Although Mobilio had trials overseas, most notably in Scotland (he played two Scottish Premier Division games in the 93/94 season for Dundee F.C.) and the Netherlands, he never left Vancouver. His 167 goals in 280 games is second for a player in professional soccer in Canada and the United States after the NASL's great Giorgio Chinaglia and his total of 243. He was a six time league all-star (CSL 1988, 1990, and 1991; APSL 1993 and 1996; A-League, 1997); the CSL's all-time leading scorer and 1990 top scorer and MVP. He began the 1996-1997 NPSL season with the Harrisburg Heat, but was traded to the Edmonton Drillers after seven games.
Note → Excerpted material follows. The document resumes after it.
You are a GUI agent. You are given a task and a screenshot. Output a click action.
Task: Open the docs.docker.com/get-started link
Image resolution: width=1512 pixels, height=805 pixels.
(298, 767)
He also was a long-time pro indoor soccer player, being named MISL Newcomer of the Year for 1989 playing for the Baltimore Blast. He played with the Blast until 1992. Mobilio also played in the National Professional Soccer League with the Philadelphia Kixx and the Detroit Rockers.

== International career ==
Mobilio was a member of the Canadian U-20 team which competed at the 1987 FIFA World Youth Championship and that won the gold medal in the 1989 Jeux de la Francophonie.

He made his senior debut for Canada in a January 1986 friendly match against Paraguay and went on to earn 25 caps. Mobilio scored three goals, all coming in a nearly successful qualifying campaign for the 1994 FIFA World Cup finals.

His final international was a November 1997 World Cup qualification match against the USA.

==Coaching career ==
Upon retirement, Mobilio worked as a technical director with the Coquitlam City Soccer Association and became a coach of youth soccer in Coquitlam. He also coached the senior boys soccer team at Archbishop Carney Regional Secondary School in Port Coquitlam.

==Personal life and death==
Mobilio attended high school at Templeton Secondary School in East Vancouver, graduating in 1987. He was not only a prolific soccer player at Templeton but also, a star basketball player.

His cousin Melissa Mobilio played for Vancouver Whitecaps Women and the Trinity Western Spartans.

Mobilio died in 2004 at age 35 of a sudden and massive heart attack, suffered while driving from a friend's house in Burnaby after playing a game of amateur soccer. Friends and relatives then established a foundation in his memory to fund various soccer associations to allow under privileged children an opportunity to enjoy the sport.

== Career statistics ==
Scores and results list Canada's goal tally first.

| # | Date | Venue | Opponent | Score | Result | Competition |
|---|---|---|---|---|---|---|
| 1 | April 18, 1993 | Swangard Stadium, Burnaby, Canada | Honduras | 1-1 | 3-1 | 1994 FIFA World Cup qualification |
| 2 | May 2, 1993 | Estadio Cuscatlán, San Salvador, El Salvador | El Salvador | 2-1 | 2-1 | 1994 FIFA World Cup qualification |
| 3 | July 31, 1993 | Commonwealth Stadium, Edmonton, Canada | Australia | 2-1 | 2-1 | 1994 FIFA World Cup qualification |

==Honours==
Mobilio was inducted into the Canadian Soccer Hall of Fame in 2006. He was inducted in the Baltimore Blast Hall of Fame on February 16, 2008.